--- Problème posé 1 ---
Dans le passage sur les quatre recueils de photos, quel est le titre du dernier livre ?

Intitulés Superfreak, Under the sand, Someone was here, et Flou, ils s’articulent autour de quatre thèmes. Cette vaste collection chinée dans les marchés, les vide-greniers et les galeries du monde entier est organisée avec un savoir-faire exceptionnel.

Dédié à l’étrange dans tous les sens du terme, Superfreak recèle des photographies fantomatiques, dont certaines sont même abimées. On y trouve, par exemple, des enfants déguisés pour Halloween et en particulier des clichés énigmatiques et presque indéchiffrables – une femme avec un masque à gaz en train de lire un livre, des personnes handicapées, une femme pendue, des angles bizarres, des ombres, des silhouettes démoniaques. Après l’éventail presque déstabilisant du tome précédent, Under the sand fait montre d’une esthétique diamétralement opposée : constitué de clichés de gens sur la plage, dans des bateaux, agrippés à des rochers ou perdus dans les vagues de l’océan, il dégage une grande sérénité.

Avec Someone was here, le parti pris est là encore fondamentalement différent. Les images y sont dépourvues d’êtres humains, tout en étant marquées des cicatrices laissées par leur impact. Des routes désertes ponctuées de voitures vides, des rues dont le seul signe de vie tient à des néons, des gratte-ciel, des ponts et des tunnels, une table mise pour le repas puis abandonnée, tout démontre l’effet à long terme que nous avons sur le monde autour de nous. Le dernier livre, Flou, met en avant des clichés dans lesquels le sujet n’est qu’une tâche estompée sur la page. Incarnant parfaitement son titre, avec les mauvaises mises au point et les sujets qui se tiennent trop près de l’objectif, ce recueil-ci regorge de sujets humains. En alternant le vivant et l’inerte, en soulignant la guerre entre ces deux contraires et les blessures qu’ils s’infligent l’un l’autre, l’artiste est parvenu à un chaos parfaitement organisé.

--- Problème posé 2 ---
Recopie les lignes de la liste depuis celle qui contient "Given: Click the" jusqu'à la fin de la liste, ces deux bornes comprises, en renommant "bottom-center" en "top-center" sans rien changer d'autre.

--- Liste fournie ---
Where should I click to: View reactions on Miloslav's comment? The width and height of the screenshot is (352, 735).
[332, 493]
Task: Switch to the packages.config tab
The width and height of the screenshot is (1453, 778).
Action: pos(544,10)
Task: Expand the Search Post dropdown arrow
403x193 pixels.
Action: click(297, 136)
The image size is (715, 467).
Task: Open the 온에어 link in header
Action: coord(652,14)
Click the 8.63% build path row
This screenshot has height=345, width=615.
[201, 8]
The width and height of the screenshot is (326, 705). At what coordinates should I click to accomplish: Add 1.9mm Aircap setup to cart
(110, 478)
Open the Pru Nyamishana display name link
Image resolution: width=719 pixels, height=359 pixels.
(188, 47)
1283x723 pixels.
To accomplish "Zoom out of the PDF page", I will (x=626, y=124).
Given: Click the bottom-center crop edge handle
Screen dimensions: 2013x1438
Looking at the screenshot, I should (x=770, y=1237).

--- Réponse finale 1 ---
Flou

--- Réponse finale 2 ---
Given: Click the top-center crop edge handle
Screen dimensions: 2013x1438
Looking at the screenshot, I should (x=770, y=1237).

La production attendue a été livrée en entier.